Benjamin Markovits, Credit: Charles Glover#Word – A Cooler Lumpur Festival, Kuala Lumpur

Saturday 22 June 12:30pm MYT

Should Literature Be Political?

Panelists: Benjamin Markovits (image left), Huzir Sulaiman, Shamini Flint, Di Li
Moderator: Sharaad Kuttan


Author Biographies:

Benjamin Markovits is a UK based writer with six published novels including the trilogy on the life of Lord Byron: Imposture, A Quiet Adjustment and Childish Loves. He is also on the recently announced list of Granta Magazine’s Best Young British Novelists. Benjamin teaches Creative Writing at Royal Holloway, University of London.

Huzir Sulaiman  is a Malaysian actor, director and writer. One of Malaysia’s leading dramatists, acclaimed for his vibrant, inventive use of language and incisive insight into human behavior in general and the Asian psyche in particular. His plays, often charged with dark humor, political satire, and surrealistic twists, have won numerous awards and international recognition. He currently lives in Singapore.

Shamini Flint writes children’s books with cultural and environmental themes. She also writes crime fiction. Shamini has sold over 500,000 books since she began writing six years ago.

Nguyen Dieu Linh better known as  Di Li is a Hanoi based writer. She has published thirteen books and especially well-known with Red Flower Farm which is the first mystery horror novel in Vietnam. She’s a member of the Vietnam Writers Association, Hanoi Writers Association and the Asia Pacific Writers & Translators Association.

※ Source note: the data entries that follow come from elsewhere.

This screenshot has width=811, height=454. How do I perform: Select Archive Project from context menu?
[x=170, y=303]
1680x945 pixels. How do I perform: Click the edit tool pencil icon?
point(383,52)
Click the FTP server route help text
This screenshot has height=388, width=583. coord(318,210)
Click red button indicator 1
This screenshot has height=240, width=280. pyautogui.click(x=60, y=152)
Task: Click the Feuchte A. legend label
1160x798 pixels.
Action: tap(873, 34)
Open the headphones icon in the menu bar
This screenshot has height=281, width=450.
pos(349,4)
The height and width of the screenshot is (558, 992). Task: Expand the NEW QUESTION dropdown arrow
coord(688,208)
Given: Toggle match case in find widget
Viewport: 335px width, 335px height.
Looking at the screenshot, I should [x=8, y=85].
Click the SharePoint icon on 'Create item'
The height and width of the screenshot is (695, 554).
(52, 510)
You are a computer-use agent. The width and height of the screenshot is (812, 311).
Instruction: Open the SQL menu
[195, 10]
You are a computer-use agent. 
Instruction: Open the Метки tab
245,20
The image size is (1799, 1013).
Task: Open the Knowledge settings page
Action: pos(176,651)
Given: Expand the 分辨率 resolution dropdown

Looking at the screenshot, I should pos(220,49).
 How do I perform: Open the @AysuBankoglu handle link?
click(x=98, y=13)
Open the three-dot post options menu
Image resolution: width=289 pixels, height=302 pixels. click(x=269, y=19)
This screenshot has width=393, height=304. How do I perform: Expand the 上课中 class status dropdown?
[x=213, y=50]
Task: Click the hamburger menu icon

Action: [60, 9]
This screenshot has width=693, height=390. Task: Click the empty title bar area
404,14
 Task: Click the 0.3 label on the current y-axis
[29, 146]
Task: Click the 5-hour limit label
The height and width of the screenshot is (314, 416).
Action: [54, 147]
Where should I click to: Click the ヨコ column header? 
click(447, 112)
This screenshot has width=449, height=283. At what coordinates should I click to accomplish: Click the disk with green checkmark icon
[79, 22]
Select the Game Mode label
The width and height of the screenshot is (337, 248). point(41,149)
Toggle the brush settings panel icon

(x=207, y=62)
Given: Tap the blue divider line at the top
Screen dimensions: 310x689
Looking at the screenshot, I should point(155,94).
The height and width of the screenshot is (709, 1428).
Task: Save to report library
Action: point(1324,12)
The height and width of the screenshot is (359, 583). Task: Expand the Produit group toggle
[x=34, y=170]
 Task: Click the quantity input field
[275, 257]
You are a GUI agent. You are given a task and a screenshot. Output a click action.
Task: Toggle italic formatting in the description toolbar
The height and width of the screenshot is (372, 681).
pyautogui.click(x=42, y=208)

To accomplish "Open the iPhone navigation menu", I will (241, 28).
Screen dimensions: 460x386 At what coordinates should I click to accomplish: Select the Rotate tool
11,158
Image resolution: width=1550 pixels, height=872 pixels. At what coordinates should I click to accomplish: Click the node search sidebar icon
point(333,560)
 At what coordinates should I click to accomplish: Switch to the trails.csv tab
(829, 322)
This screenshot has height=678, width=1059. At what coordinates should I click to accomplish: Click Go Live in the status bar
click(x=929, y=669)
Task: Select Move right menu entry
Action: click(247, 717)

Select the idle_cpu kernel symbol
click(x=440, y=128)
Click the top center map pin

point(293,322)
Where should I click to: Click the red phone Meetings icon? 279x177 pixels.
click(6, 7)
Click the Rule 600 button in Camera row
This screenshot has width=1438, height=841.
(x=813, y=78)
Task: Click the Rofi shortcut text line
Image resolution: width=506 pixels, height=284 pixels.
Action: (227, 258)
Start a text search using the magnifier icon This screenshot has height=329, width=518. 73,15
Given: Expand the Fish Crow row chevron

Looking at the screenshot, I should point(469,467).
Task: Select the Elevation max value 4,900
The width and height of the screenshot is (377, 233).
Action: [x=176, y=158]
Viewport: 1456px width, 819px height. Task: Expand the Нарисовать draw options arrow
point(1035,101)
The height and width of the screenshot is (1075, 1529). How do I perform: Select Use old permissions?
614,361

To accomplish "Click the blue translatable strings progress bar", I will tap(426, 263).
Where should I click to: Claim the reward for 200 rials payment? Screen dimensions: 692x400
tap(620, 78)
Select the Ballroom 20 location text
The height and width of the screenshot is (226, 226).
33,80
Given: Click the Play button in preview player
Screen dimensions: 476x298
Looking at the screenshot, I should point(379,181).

Sharaad Kuttan is a producer with BFM89.9 – a business radio station in the Klang Valley. He produces a weekly review of the media – The Week in Review – as well as a show that discusses philosophy and social theory – Night School. A member of the International Art Critics Association, he is a graduate of the National University of Singapore, where he obtained a Masters degree from its Department of Sociology and Anthropology. He is co-editor of a collection of essays on cultural politics in Singapore, “Looking at Culture” (1996).